## GIVEN TASK
Please repeat the part of the listing below that starts at the line containing "750x750 pixels. Task: Click" and runs through the end of the listing, both ends included. Leave the pictures out.
* START STORED DATA *
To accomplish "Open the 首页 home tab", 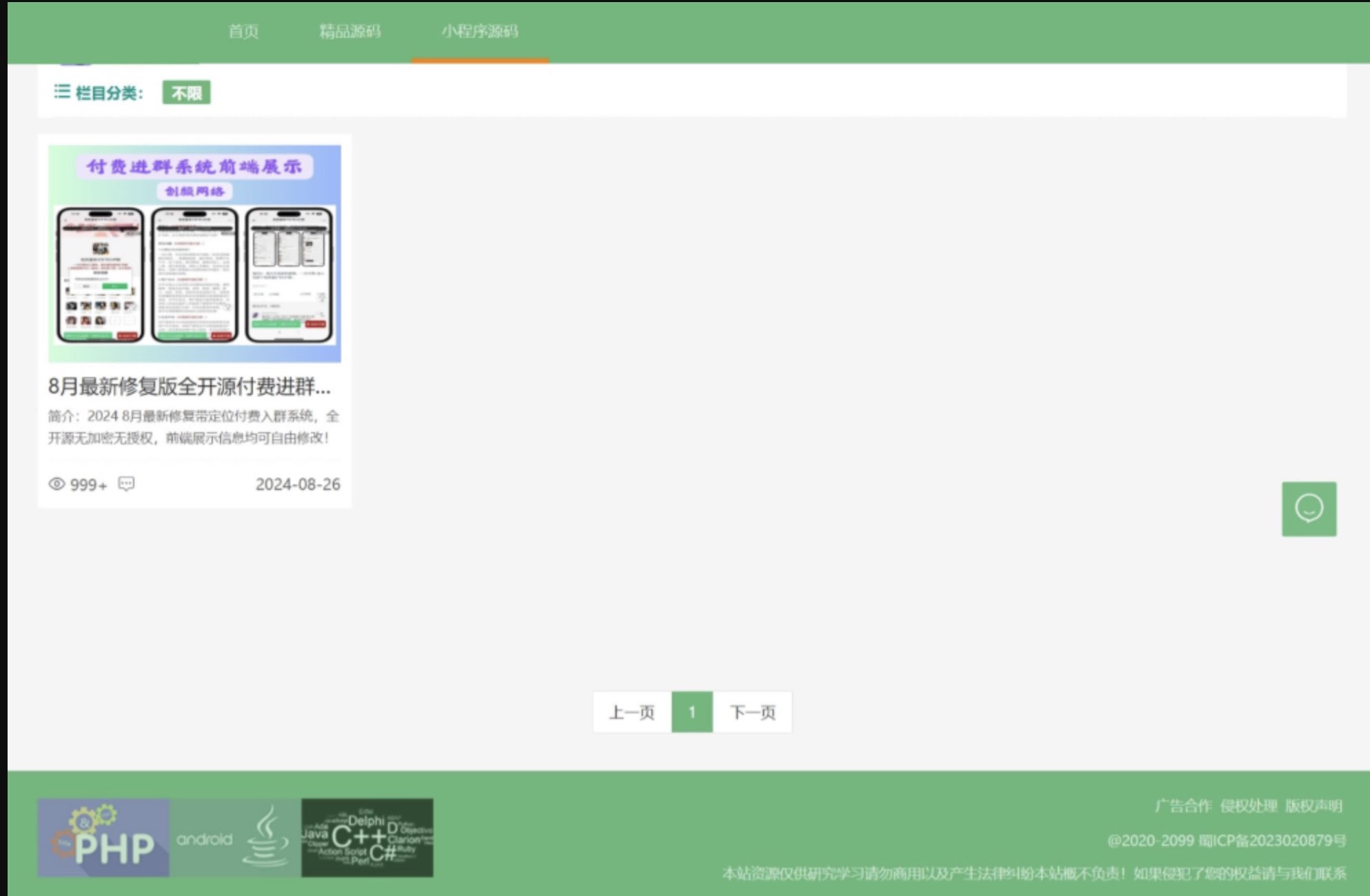I will tap(243, 31).
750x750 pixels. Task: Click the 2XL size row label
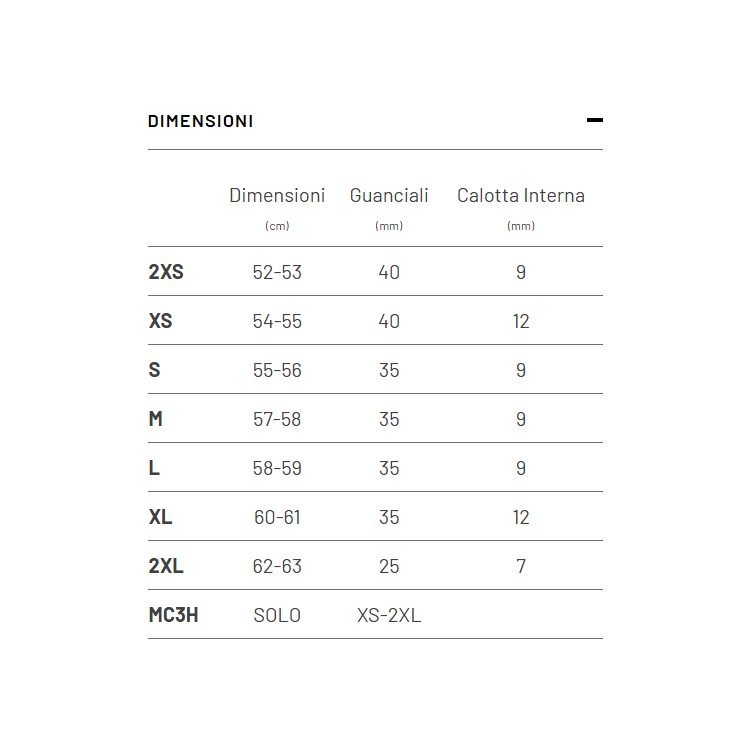click(166, 566)
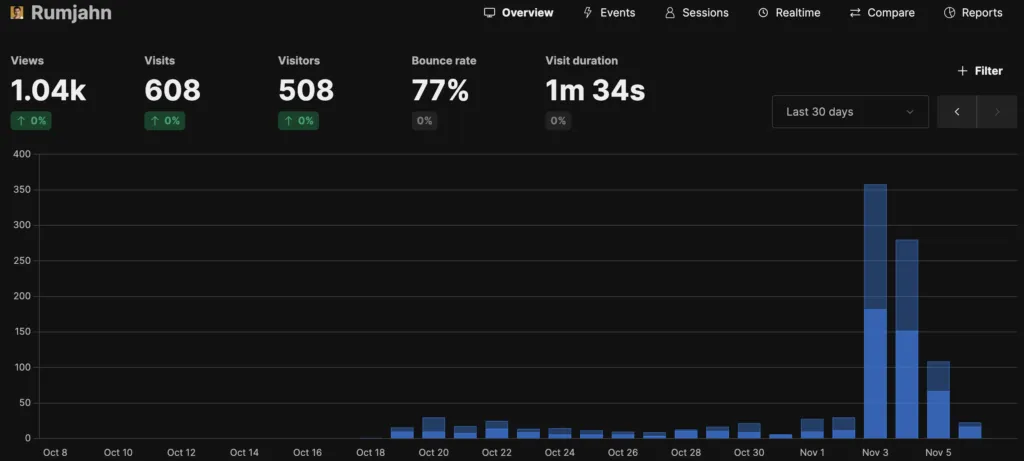
Task: Switch to the Sessions tab
Action: tap(705, 13)
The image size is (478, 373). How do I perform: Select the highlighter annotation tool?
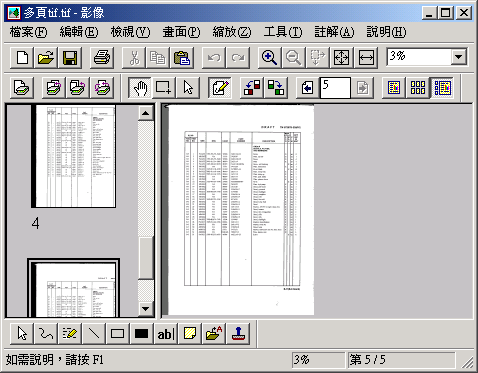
* END STORED DATA *
## SOLUTION TO THIS EXERCISE
750x750 pixels. Task: Click the 2XL size row label
click(166, 566)
Task: Switch to the Sessions tab
Action: tap(705, 13)
The image size is (478, 373). How do I perform: Select the highlighter annotation tool?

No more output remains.